# Introducing myself to the community



## Yamabushii (Apr 24, 2017)

Hello,

I just registered on this forum and thought I should introduce myself. I run a traditional Japanese martial arts group in the U.S. I have been training in martial arts for around 10 or so years. Mostly just here looking for a good source of information from other school owners' experiences.

Hope to see you around the forums.

Sincerely,
O


----------



## Bill Mattocks (Apr 24, 2017)

Welcome to MT!  What kind of martial arts do you teach?


----------



## Yamabushii (Apr 24, 2017)

Thank you. I teach Ninpo Bugei and Jujutsu.


----------



## Monkey Turned Wolf (Apr 24, 2017)

Welcome!


----------



## Steve (Apr 24, 2017)

Welcome!  I hope you're treated well.


----------



## oaktree (Apr 24, 2017)

I am guessing genbukan, what state is your group at?


----------



## Tony Dismukes (Apr 24, 2017)

Yamabushii said:


> Thank you.
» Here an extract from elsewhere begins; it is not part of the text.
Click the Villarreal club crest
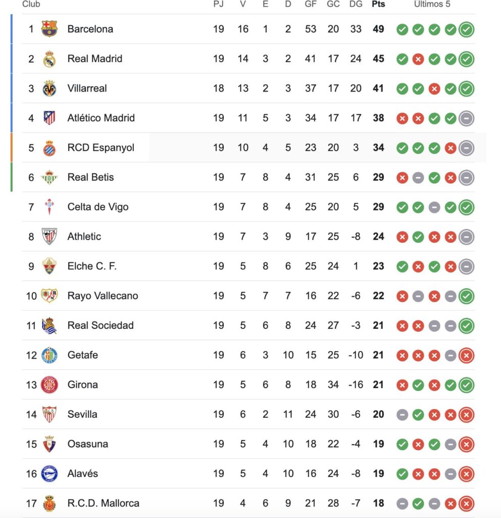 [49, 88]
I teach Ninpo Bugei and Jujutsu.


Welcome to MartialTalk!

What style of jujutsu?

When you say "Ninpo Bugei" are you referring to one of the X-kans or one of their offshoots?


----------



## Buka (Apr 25, 2017)

Welcome aboard, bro.


----------



## KenpoMaster805 (Apr 25, 2017)

welcome to MT


----------



## marques (Apr 25, 2017)

Welcome!


----------



## Tames D (Apr 25, 2017)

Welcome.


----------



## Brian King (Apr 25, 2017)

Welcome to Martial Talk!

Regards
Brian King


----------



## Jedmus (Apr 26, 2017)

Welcome to Martial Talk!


----------



## Yamabushii (Apr 26, 2017)

Thank you, everyone.

Yes, I am Genbukan (did the "Bugei" vs "Budo" give that away?) and based in Virginia.


----------



## Tony Dismukes (Apr 26, 2017)

Yamabushii said:


> Thank you, everyone.
> 
> Yes, I am Genbukan (did the "Bugei" vs "Budo" give that away?) and based in Virginia.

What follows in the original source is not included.